La France veut changer la donne. Un décret est en préparation pour obliger les fabricants à donner accès aux plans des pièces détachées, quand elles n'existent plus en stock — histoire qu'un professionnel puisse tout simplement les imprimer en 3D.

Un problème plus vieux qu'on ne le pense
Ce n'est pas un hasard si ce texte arrive maintenant. Depuis plusieurs années, la France pousse pour allonger la durée de vie des objets :
- Depuis 2021, l'« indice de réparabilité » (une note sur 10, affichée en magasin) existe déjà pour informer les consommateurs sur la facilité à réparer un smartphone, un lave-linge ou un ordinateur portable.
- La loi AGEC (anti-gaspillage pour une économie circulaire), votée en 2020, avait déjà posé le principe d'un accès aux pièces détachées — mais sans jamais préciser comment, faute de décret d'application. C'est justement ce vide que le nouveau texte doit combler.
- À l'échelle européenne, la directive 2024/1799 sur le droit à la réparation, adoptée en juin 2024, pousse dans le même sens : elle oblige les fabricants à proposer une réparation (et pas juste un remplacement) pendant et même après la garantie légale, pour toute une liste de produits.
Le décret sur l'impression 3D des pièces détachées s'inscrit donc dans une tendance de fond, pas comme une mesure isolée.
Ce que dit (concrètement) le texte
Le principe est simple : si une pièce indispensable au fonctionnement d'un appareil n'est plus disponible à la vente, le fabricant devra, sur demande d'un professionnel de la réparation, fournir :
| Situation | Ce que doit fournir le fabricant | Délai | Un fichier numérique de la pièce existe déjà | Le fichier, prêt à imprimer en 3D | 15 jours ouvrés | Aucun fichier n'existe | Les spécifications techniques permettant de la reproduire | 20 jours |
Objectif affiché : donner un vrai coup de fouet au droit à la réparation, resté jusqu'ici assez théorique faute de mesures d'application concrètes.
Le champ d'application est large sur le papier : électroménager, consoles de jeu, smartphones, ordinateurs portables, matériel de sport, véhicules...

Comment ça marche, techniquement
L'impression 3D dont il est question ici, c'est le plus souvent du FDM (dépôt de fil fondu) : une imprimante fait fondre un filament de plastique et le dépose couche par couche jusqu'à obtenir la pièce voulue. Ce procédé est particulièrement adapté à ce genre de réparation, pour une raison simple : il permet de produire une seule pièce à la fois, sans moule, sans outillage industriel et sans minimum de commande — exactement ce qu'il faut pour un clip cassé sur un seul appareil, là où une usine ne relancerait jamais une production pour une seule unité.

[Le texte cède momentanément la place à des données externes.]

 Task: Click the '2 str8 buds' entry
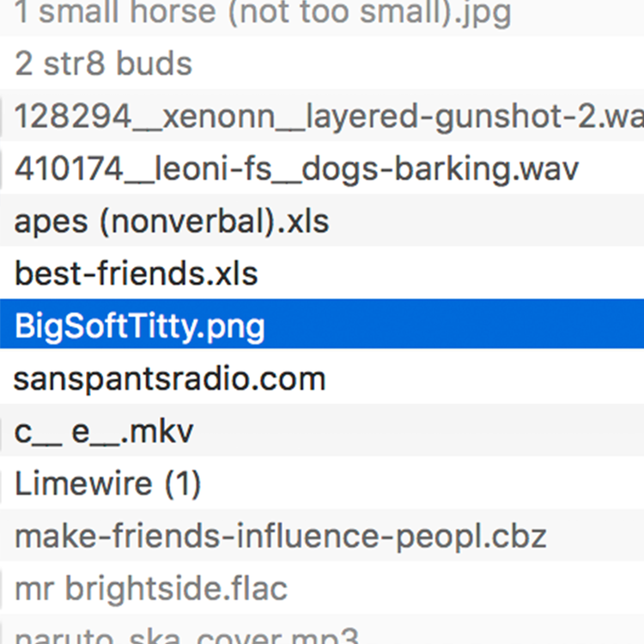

Concrètement, un réparateur qui reçoit le fichier numérique du fabricant peut, en quelques heures, avoir une pièce fonctionnelle en main — contre plusieurs semaines (voire jamais) en attendant une pièce d'origine discontinuée.
Les petits « mais » à connaître
Comme souvent, le diable se cache dans les détails :
- Propriété intellectuelle et sécurité d'abord. Un fabricant pourra refuser de communiquer les plans s'il estime que ses droits sont en jeu, ou que la pièce imprimée en 3D ne peut pas être utilisée sans risque (on pense par exemple aux pièces en contact avec des aliments, ou aux éléments de sécurité).

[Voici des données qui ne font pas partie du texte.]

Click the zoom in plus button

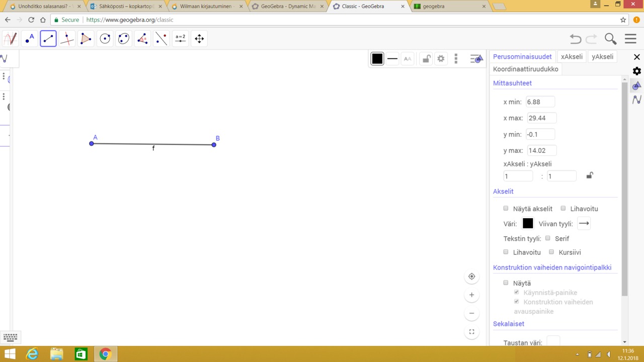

- Ce n'est pas encore gravé dans le marbre. Le texte est actuellement examiné par la Commission européenne, qui doit rendre son avis. Certains industriels — notamment dans l'électronique (AFNUM) et l'électroménager (APPLiA, qui représente des marques comme Miele, Dyson ou Philips) — font déjà entendre leur opposition, en avançant des arguments de faisabilité technique et de sécurité. Des ajustements sont donc probables avant une éventuelle publication officielle au Journal officiel.

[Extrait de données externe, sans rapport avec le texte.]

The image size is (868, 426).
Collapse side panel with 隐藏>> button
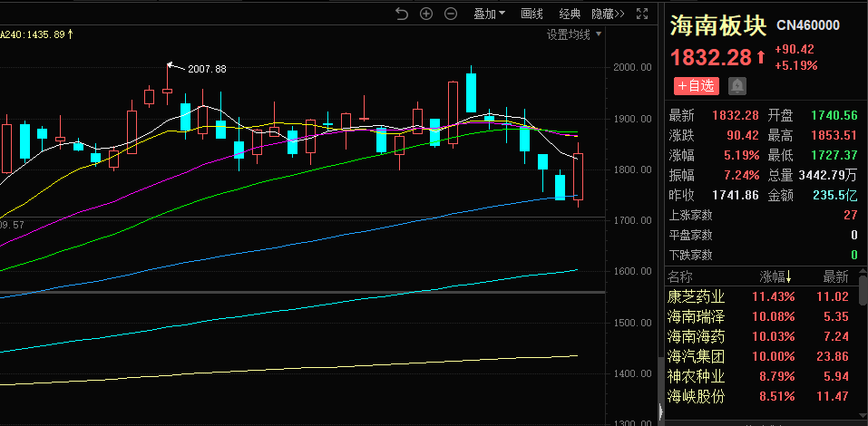(x=608, y=14)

Bref : une avancée réelle, mais progressive, et pas encore actée à 100 %.
Ce que ça changerait concrètement pour vous
Si le décret entre en vigueur tel quel, à partir de 2027 :
- Un réparateur pourra exiger d'un fabricant qu'il lui fournisse le fichier ou les specs d'une pièce introuvable — ce n'est plus une simple faveur commerciale, mais une obligation légale.
- Cela devrait, avec le temps, faire baisser le nombre d'appareils jetés uniquement faute d'une petite pièce disponible.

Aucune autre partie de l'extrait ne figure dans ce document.